-- Record excerpts follows --

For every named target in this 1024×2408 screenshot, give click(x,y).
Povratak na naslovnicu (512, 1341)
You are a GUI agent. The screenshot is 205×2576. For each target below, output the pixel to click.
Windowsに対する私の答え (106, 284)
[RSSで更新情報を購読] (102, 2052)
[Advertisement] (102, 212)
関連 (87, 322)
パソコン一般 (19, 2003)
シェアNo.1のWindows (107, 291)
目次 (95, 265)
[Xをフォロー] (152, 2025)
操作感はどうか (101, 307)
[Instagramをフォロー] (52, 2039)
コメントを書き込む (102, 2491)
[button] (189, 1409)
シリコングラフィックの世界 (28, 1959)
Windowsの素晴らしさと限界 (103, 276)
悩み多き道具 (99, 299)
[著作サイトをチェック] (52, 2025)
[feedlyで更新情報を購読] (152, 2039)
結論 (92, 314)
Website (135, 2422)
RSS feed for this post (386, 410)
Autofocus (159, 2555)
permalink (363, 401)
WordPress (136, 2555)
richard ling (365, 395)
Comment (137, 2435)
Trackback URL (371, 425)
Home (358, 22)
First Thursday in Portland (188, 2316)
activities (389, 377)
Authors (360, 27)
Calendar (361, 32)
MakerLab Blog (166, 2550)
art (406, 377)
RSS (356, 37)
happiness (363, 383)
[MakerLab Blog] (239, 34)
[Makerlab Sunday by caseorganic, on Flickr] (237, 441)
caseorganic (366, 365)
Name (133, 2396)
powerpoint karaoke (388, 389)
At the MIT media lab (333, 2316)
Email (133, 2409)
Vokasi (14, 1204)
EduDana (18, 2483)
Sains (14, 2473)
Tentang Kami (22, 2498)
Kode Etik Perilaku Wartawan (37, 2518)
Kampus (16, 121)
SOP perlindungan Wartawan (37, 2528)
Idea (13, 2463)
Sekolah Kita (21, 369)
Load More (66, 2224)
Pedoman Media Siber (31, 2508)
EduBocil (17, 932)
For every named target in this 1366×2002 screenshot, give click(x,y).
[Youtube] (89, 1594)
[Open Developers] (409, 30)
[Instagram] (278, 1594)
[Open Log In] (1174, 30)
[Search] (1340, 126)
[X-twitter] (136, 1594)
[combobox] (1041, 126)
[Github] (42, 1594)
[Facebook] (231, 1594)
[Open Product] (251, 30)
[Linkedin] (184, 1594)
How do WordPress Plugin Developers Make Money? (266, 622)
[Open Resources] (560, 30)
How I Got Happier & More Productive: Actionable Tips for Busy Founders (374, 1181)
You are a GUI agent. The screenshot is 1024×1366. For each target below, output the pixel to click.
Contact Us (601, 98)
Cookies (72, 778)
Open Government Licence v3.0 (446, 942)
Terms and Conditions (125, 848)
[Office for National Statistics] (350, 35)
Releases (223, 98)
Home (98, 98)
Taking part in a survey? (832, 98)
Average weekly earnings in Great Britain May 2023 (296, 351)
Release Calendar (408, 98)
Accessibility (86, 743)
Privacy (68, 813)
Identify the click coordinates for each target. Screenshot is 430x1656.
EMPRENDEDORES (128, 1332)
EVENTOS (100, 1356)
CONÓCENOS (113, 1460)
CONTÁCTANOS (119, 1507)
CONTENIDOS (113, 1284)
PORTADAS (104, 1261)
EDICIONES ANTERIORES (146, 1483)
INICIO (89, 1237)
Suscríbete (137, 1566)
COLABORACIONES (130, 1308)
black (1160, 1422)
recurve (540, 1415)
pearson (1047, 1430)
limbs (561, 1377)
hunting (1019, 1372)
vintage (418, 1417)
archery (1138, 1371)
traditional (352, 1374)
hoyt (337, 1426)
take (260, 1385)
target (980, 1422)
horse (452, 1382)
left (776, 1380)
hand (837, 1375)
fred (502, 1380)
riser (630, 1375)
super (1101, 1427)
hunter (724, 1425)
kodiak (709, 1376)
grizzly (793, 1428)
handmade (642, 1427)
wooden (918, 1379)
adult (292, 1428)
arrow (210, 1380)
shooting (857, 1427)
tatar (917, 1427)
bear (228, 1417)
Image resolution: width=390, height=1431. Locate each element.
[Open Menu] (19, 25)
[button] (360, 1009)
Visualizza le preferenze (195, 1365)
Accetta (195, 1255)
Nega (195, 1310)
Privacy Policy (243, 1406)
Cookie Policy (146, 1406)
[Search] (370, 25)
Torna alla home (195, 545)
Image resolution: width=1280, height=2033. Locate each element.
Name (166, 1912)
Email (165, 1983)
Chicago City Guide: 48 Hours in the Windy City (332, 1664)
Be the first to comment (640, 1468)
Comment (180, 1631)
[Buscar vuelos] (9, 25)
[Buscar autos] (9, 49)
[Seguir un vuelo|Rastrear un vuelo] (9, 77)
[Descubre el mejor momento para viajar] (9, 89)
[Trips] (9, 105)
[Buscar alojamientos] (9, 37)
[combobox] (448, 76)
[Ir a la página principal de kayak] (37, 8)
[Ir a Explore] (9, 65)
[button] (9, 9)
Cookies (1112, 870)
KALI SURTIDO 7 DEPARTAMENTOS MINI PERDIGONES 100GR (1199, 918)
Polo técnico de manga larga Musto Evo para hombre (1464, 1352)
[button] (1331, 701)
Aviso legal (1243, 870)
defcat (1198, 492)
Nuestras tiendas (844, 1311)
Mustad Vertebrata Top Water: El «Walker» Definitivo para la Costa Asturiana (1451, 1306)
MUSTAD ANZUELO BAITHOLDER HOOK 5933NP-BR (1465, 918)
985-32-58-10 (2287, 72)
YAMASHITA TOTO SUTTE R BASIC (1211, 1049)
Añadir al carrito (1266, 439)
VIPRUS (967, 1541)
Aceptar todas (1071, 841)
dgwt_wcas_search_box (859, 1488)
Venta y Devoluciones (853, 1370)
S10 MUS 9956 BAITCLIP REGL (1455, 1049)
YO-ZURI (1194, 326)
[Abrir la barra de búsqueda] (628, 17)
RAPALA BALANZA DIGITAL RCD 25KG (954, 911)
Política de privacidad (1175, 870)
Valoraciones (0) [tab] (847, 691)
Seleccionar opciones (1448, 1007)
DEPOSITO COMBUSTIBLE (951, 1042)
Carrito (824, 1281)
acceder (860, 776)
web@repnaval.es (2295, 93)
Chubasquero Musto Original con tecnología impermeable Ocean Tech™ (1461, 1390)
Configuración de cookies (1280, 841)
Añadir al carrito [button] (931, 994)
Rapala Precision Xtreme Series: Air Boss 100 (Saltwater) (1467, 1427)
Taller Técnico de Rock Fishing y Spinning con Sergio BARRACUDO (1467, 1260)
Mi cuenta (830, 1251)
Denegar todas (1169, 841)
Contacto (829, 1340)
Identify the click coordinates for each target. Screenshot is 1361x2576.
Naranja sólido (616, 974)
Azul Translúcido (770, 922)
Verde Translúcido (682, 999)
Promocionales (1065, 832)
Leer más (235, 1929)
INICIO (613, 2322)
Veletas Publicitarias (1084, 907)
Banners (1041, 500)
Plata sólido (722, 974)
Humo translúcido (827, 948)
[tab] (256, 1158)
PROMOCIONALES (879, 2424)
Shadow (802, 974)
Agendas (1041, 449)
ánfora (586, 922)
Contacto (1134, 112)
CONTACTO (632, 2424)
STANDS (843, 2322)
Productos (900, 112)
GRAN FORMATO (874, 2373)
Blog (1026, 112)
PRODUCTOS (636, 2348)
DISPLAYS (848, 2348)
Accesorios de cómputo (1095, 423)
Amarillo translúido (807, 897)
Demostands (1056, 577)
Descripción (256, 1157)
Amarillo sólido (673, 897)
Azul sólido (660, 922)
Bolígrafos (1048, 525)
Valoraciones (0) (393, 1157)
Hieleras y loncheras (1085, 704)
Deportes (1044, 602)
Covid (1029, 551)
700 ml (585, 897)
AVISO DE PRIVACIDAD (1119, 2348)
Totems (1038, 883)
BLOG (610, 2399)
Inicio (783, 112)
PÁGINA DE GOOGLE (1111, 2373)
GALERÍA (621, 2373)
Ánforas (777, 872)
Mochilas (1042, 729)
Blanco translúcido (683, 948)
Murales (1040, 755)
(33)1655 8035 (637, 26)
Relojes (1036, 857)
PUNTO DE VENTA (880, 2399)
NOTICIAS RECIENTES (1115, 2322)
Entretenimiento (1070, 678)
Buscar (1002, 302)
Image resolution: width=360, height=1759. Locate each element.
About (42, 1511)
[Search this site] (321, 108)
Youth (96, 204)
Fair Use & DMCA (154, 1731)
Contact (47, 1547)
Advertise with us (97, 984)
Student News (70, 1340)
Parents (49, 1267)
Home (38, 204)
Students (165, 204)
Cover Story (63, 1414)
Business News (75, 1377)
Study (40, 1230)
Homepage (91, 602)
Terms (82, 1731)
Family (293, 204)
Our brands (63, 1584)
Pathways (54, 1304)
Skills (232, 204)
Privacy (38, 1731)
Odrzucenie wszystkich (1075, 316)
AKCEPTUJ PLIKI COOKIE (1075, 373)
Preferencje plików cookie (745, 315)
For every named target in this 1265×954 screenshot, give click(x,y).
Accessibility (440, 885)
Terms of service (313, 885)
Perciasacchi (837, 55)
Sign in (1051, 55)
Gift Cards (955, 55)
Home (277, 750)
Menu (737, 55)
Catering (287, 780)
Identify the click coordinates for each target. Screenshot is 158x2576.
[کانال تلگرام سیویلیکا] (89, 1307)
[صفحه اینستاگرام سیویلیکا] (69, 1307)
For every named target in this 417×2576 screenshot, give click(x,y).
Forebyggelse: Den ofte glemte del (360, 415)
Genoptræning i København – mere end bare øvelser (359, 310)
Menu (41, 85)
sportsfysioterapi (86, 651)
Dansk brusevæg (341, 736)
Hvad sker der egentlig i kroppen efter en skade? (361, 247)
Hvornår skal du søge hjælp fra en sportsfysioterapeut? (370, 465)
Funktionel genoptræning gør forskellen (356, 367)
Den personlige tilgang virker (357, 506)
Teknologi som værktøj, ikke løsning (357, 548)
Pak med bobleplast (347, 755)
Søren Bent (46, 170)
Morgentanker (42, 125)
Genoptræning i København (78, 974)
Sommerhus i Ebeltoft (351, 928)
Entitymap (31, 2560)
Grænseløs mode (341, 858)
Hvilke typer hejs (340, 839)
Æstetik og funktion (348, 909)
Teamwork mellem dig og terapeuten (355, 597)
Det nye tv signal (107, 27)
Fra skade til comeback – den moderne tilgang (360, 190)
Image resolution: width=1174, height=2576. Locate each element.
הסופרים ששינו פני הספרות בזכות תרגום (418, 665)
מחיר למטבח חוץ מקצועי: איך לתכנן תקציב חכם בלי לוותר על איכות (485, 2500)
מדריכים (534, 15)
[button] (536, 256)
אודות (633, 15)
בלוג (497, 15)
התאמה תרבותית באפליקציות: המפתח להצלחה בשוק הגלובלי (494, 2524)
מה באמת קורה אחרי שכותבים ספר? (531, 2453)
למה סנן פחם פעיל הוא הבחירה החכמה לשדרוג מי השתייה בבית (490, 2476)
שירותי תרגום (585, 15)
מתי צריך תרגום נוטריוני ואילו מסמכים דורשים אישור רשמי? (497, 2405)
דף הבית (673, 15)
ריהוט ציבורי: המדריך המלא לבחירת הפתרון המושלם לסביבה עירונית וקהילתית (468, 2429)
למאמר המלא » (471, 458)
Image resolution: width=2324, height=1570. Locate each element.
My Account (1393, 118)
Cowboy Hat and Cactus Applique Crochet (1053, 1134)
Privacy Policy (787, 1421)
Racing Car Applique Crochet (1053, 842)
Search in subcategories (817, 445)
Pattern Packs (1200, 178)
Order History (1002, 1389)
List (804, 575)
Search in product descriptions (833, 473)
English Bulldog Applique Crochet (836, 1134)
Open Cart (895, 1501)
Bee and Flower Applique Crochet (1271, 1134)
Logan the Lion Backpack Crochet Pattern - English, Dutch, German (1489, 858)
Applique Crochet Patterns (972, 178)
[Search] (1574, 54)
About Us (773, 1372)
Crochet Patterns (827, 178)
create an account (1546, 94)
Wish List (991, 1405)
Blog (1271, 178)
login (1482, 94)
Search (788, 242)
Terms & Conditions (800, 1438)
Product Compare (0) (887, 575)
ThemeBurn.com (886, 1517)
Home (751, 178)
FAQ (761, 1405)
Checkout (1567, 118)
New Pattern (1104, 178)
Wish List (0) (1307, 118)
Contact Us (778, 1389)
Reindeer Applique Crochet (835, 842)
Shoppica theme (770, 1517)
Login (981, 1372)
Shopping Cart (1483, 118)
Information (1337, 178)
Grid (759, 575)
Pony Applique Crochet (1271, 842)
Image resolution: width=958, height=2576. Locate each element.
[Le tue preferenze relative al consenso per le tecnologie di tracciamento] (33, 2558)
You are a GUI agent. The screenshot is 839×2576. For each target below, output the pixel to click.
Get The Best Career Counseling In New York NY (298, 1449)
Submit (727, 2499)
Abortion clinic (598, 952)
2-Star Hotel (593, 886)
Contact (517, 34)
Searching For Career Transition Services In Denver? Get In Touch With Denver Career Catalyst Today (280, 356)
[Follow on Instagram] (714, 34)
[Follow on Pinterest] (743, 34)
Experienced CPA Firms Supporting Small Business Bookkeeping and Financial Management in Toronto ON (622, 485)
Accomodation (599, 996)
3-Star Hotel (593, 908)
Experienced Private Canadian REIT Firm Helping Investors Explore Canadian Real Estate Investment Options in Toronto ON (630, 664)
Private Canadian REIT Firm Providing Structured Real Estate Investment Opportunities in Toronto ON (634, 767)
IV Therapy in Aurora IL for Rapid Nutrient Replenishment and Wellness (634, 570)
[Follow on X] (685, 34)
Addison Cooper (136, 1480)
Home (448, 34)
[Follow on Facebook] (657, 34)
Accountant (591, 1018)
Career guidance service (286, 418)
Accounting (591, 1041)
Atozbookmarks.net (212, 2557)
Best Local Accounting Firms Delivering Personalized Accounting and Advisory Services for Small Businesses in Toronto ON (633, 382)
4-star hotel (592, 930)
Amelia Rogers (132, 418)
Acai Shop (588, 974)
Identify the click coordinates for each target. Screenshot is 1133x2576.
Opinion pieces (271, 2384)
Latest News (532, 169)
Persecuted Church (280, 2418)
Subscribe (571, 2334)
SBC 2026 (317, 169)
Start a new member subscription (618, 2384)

-- Record excerpts concluded --

■ **Task**
Using the entries above, give again exactly the lines from the line holding "caseorganic (366, 365)" through the line holding "Nega (195, 1310)". Include both end lines and nothing else.

■ **Answer**
caseorganic (366, 365)
Name (133, 2396)
powerpoint karaoke (388, 389)
At the MIT media lab (333, 2316)
Email (133, 2409)
Vokasi (14, 1204)
EduDana (18, 2483)
Sains (14, 2473)
Tentang Kami (22, 2498)
Kode Etik Perilaku Wartawan (37, 2518)
Kampus (16, 121)
SOP perlindungan Wartawan (37, 2528)
Idea (13, 2463)
Sekolah Kita (21, 369)
Load More (66, 2224)
Pedoman Media Siber (31, 2508)
EduBocil (17, 932)
For every named target in this 1366×2002 screenshot, give click(x,y).
[Youtube] (89, 1594)
[Open Developers] (409, 30)
[Instagram] (278, 1594)
[Open Log In] (1174, 30)
[Search] (1340, 126)
[X-twitter] (136, 1594)
[combobox] (1041, 126)
[Github] (42, 1594)
[Facebook] (231, 1594)
[Open Product] (251, 30)
[Linkedin] (184, 1594)
How do WordPress Plugin Developers Make Money? (266, 622)
[Open Resources] (560, 30)
How I Got Happier & More Productive: Actionable Tips for Busy Founders (374, 1181)
You are a GUI agent. The screenshot is 1024×1366. For each target below, output the pixel to click.
Contact Us (601, 98)
Cookies (72, 778)
Open Government Licence v3.0 (446, 942)
Terms and Conditions (125, 848)
[Office for National Statistics] (350, 35)
Releases (223, 98)
Home (98, 98)
Taking part in a survey? (832, 98)
Average weekly earnings in Great Britain May 2023 (296, 351)
Release Calendar (408, 98)
Accessibility (86, 743)
Privacy (68, 813)
Identify the click coordinates for each target. Screenshot is 430x1656.
EMPRENDEDORES (128, 1332)
EVENTOS (100, 1356)
CONÓCENOS (113, 1460)
CONTÁCTANOS (119, 1507)
CONTENIDOS (113, 1284)
PORTADAS (104, 1261)
EDICIONES ANTERIORES (146, 1483)
INICIO (89, 1237)
Suscríbete (137, 1566)
COLABORACIONES (130, 1308)
black (1160, 1422)
recurve (540, 1415)
pearson (1047, 1430)
limbs (561, 1377)
hunting (1019, 1372)
vintage (418, 1417)
archery (1138, 1371)
traditional (352, 1374)
hoyt (337, 1426)
take (260, 1385)
target (980, 1422)
horse (452, 1382)
left (776, 1380)
hand (837, 1375)
fred (502, 1380)
riser (630, 1375)
super (1101, 1427)
hunter (724, 1425)
kodiak (709, 1376)
grizzly (793, 1428)
handmade (642, 1427)
wooden (918, 1379)
adult (292, 1428)
arrow (210, 1380)
shooting (857, 1427)
tatar (917, 1427)
bear (228, 1417)
Image resolution: width=390, height=1431. Locate each element.
[Open Menu] (19, 25)
[button] (360, 1009)
Visualizza le preferenze (195, 1365)
Accetta (195, 1255)
Nega (195, 1310)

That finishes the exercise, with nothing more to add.